### What is expected
Determine how many lines in the records that follow hold the string "height". Only that number should be returned.

═══ Task material

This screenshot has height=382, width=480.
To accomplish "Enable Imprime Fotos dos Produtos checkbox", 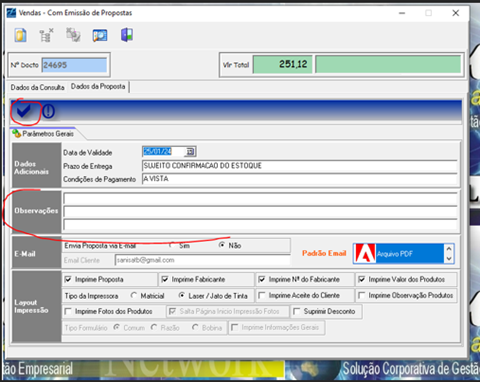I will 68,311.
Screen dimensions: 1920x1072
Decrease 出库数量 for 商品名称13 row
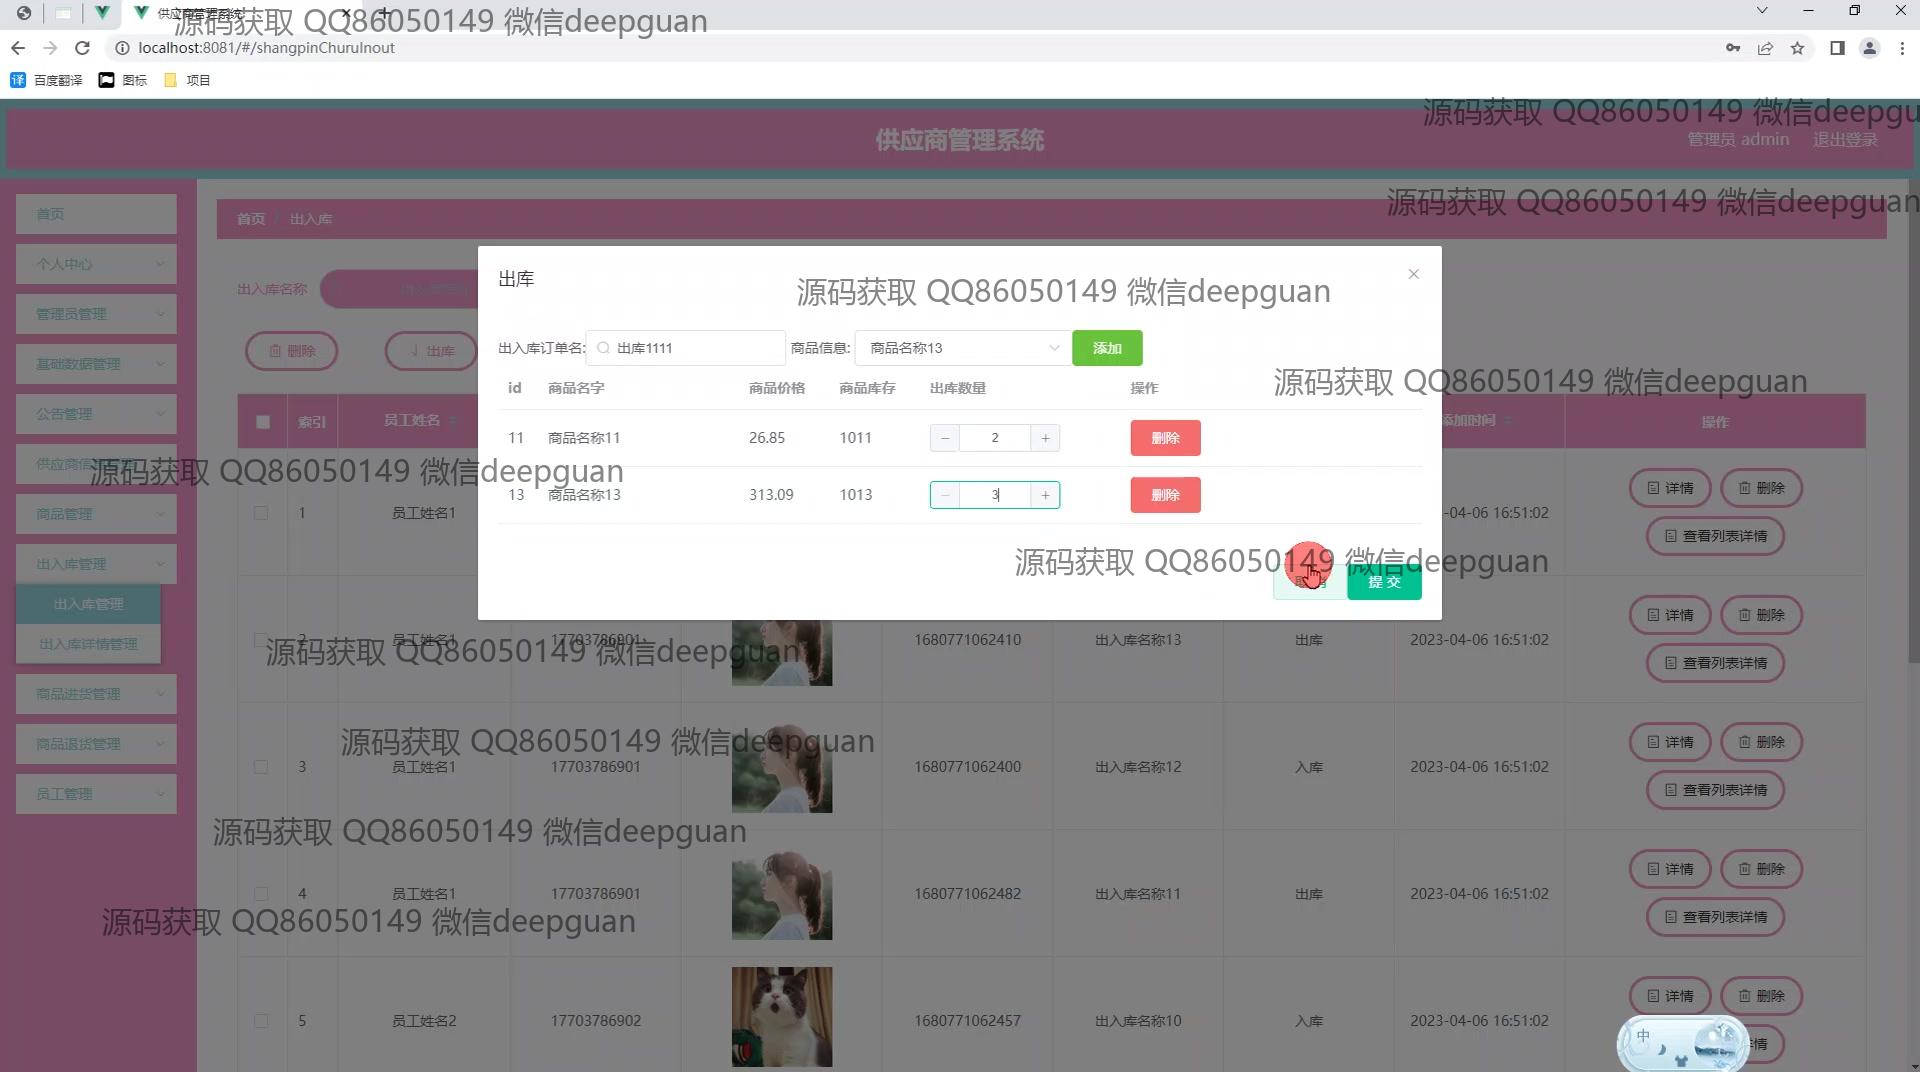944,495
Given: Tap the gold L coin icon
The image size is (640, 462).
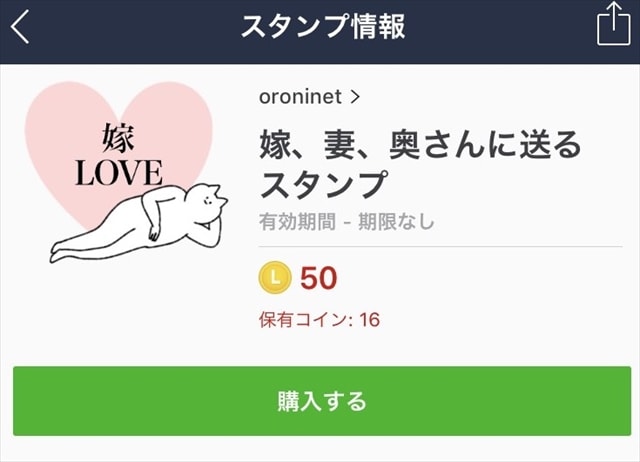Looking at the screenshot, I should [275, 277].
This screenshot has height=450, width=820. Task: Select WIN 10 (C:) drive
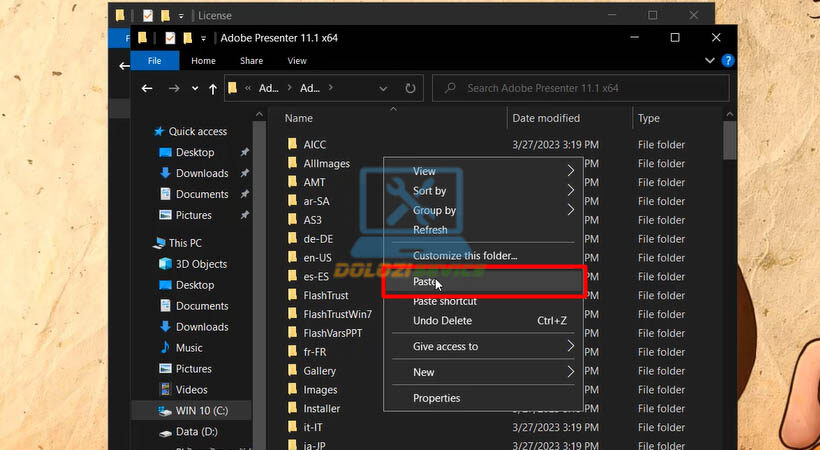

══════

### Result below
2